## WORK REQUEST
Using the listing below, report how many lines hold the word "Programa", and nothing else.

## EXTRACTED INFORMATION
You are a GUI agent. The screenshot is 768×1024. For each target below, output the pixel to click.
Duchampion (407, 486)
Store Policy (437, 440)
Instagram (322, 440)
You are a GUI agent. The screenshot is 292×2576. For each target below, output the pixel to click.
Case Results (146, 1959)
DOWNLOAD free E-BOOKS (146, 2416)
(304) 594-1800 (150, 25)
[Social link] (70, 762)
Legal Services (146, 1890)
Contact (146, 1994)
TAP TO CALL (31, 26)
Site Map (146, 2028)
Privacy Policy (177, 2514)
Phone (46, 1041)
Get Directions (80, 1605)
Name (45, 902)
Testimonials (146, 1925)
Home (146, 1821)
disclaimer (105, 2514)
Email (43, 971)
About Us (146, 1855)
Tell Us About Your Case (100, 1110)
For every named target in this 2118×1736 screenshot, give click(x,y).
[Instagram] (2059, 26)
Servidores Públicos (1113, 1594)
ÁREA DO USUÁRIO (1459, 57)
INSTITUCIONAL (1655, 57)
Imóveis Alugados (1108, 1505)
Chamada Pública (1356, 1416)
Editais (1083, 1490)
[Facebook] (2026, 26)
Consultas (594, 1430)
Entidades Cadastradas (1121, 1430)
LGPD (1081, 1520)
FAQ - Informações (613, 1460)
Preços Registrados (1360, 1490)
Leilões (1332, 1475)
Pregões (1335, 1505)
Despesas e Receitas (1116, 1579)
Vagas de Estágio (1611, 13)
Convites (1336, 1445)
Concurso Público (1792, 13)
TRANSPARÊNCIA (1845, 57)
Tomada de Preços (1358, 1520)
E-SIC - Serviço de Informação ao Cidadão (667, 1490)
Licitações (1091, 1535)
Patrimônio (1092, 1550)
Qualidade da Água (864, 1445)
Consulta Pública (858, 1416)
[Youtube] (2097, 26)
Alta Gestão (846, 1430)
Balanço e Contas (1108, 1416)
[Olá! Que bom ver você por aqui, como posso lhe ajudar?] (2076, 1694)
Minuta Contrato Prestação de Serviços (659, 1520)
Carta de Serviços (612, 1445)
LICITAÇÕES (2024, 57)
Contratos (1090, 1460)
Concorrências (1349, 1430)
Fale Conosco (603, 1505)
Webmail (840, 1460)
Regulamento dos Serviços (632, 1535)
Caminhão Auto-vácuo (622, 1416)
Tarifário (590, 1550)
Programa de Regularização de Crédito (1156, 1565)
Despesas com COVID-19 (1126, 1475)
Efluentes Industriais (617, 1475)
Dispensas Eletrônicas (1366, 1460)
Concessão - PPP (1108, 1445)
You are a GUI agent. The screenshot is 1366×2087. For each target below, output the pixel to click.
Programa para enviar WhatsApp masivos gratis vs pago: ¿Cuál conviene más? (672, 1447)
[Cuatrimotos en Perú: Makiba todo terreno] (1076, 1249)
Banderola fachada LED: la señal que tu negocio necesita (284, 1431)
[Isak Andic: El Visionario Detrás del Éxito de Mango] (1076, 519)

## TASK OUTPUT
2